News from the open access movement


Thursday, February 08, 2007

e-Infrastructure and OA in the UK

Developing the UKs e-infrastructure for science and innovation, a report of the e-Infrastructure Working Group of the UK Office of Science and Innovation (OSI), February 8, 2007.  (Thanks to Clifford Lynch.)  Excerpt:

...Appropriate strategic and fiscal policies are needed to encourage and reward the sharing of research outputs and use of the shared e-infrastructure, including an acceptance of the open access policies currently being developed by the UK Research Councils and others. Greater recognition and appropriate reward structures are also needed in the acquisition and making available of research data. It is vital that digital preservation becomes an integral part of academic life and that researchers are equipped with the necessary skills to embed preservation methods and processes into the workflow of their organisations....

Key recommendations [on technology development for data and information creation]...

5.  Interoperating distributed data repositories for depositing and accessing data to appear to the user as if it were provided by a single seamless repository....

Key recommendations [on integrating e-research with physical research]...

3. Developments in open access and data citation. The research culture must evolve to provide a system of academic review and credit for use and citation of all forms of research outputs and data, as well as publications, negative as well as positive results, licences, patents, software etc....

Key recommendations [on a national information infrastructure]...

4. Federated institutional repositories based in universities and colleges....
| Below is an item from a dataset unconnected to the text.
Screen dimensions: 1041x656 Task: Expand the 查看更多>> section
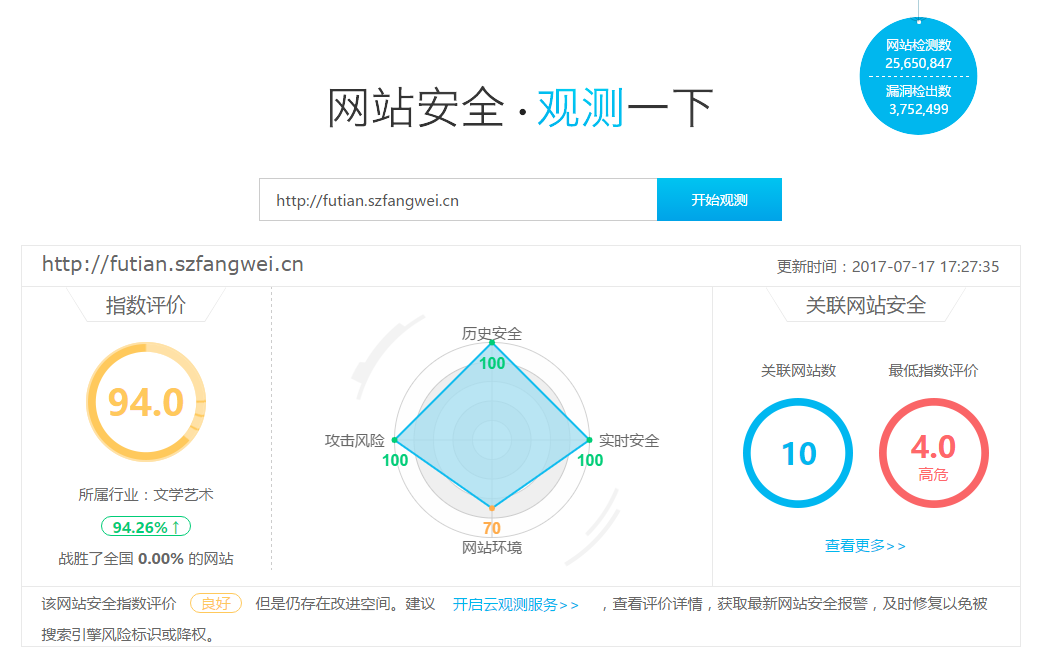pyautogui.click(x=865, y=544)
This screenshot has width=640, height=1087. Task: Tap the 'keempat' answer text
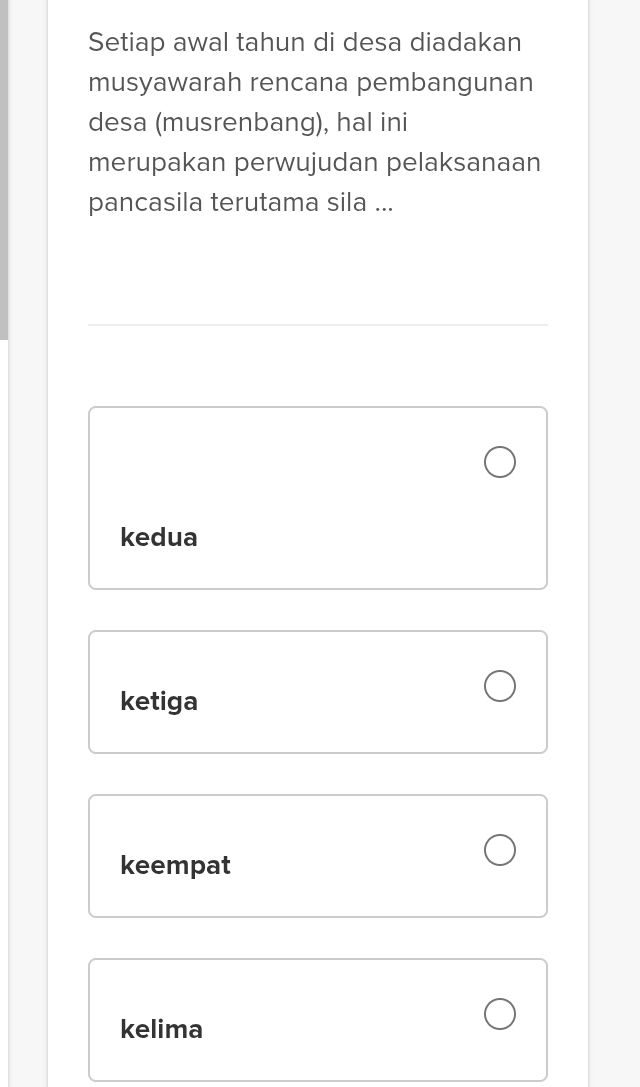tap(175, 865)
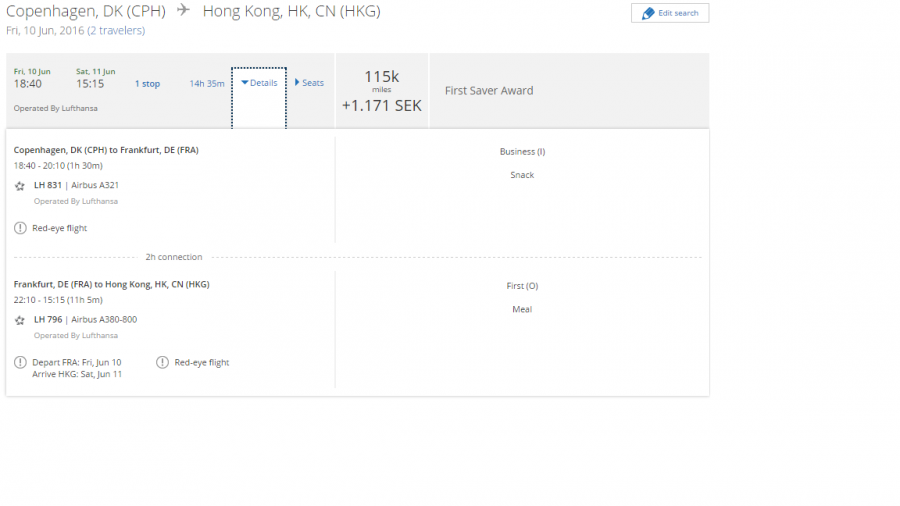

Comment.  It's important that the OSI Working Group report endorses the OA mandate adopted by the RCUK.  OSI is a branch of the UK Department of Trade and Industry (DTI), which has opposed an OA mandate for the UK.  Of course there's room for slippage between the OSI e-Infrastructure Working Group and OSI itself, and again between OSI and DTI.  But at least now there's a home-grown endorsement of the RCUK policy within a DTI office.